La entrevista con la chica que ha estado ocho años secuestrada en Austria. Se vaciaron un poco las calles. Ella y el periodista llevaban vaqueros, la prenda invisible universal, la homologabilidad. La cara roja del siquiatra, o asesor. El pañuelo en la cabeza, símbolo de algo, en el país de Freud. Seguro que se siente mucho mejor después de haber dado su versión al mundo. Y seguro que es una bendición los millones que va a cobrar, qué menos, para rehacer su vida, o para tener una vida. El asesino de la banda asesina amenazando a los jueces en su cajón transparente blindado. La confesión de Bush sobre las cárceles secretas. Esa pecera que aísla al asesino terrorista; su siniestro marketing consentido, directo a las portadas. Asesino transparentándose al mundo, lo contrario de las cárceles secretas. Asesino transparentando su impotencia. Da para un musical del año que viene, todo da para eso, las peceras se usan poco en teatro. La pecera blindada y el coche ardiendo de la banlieu parisina, escenografías visibles, youtubables. La pecera de la chica secuestrada, el pañuelo en la cabeza, diccionario de símbolos, tan cambiantes, la inocencia campesina, Millet y su ángelus, lo contrario del bar de Hopper. El pañuelo va a volver a las pasarelas, donde se ilegaliza la delgadez. El casco, el cinturón, el soplatorio del alcohol, la delgadez, la obesidad, el tabaco, el salir de noche. La chica secuestrada podrá vender su película, su entrevista, y está bien que al menos el mundo le permita cobrar algo --siempre poco-- por ese horror, pagarse el olvido, quitarse ese pañuelo de inocencia, salir con el pelo mojado (efecto mojado), lo que quiera. Ahora hay que pensar algo horrible: hay una tradición --incluso cultural, literaria, cinematográfica-- del hombre que encierra a mujeres, las secuestra y las mete en un zulo (un castillo) para su uso personal. Ahora hay que pensar cuántas mujeres, cuántas niñas, niños, humanos, permanecen en este momento encerradas en los zulos construidos por locos y cuerdos.
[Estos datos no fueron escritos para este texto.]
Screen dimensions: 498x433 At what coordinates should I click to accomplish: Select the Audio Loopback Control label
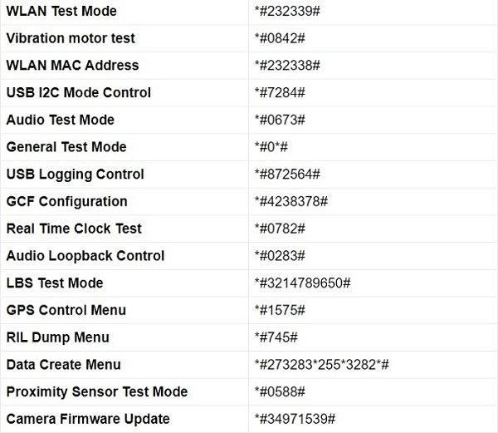(x=85, y=256)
Cuántos de los que cada día atentan y asesinan a sus exparejas no disponen de medios y habilidad para construirse una cárcel secreta, para encerrarlas de por vida.

Y si Bush y sus asesores tarados no estarán aportando argumentos y justificación a los secuestradores potenciales con ese método al fin confesado de las cárceles secretas.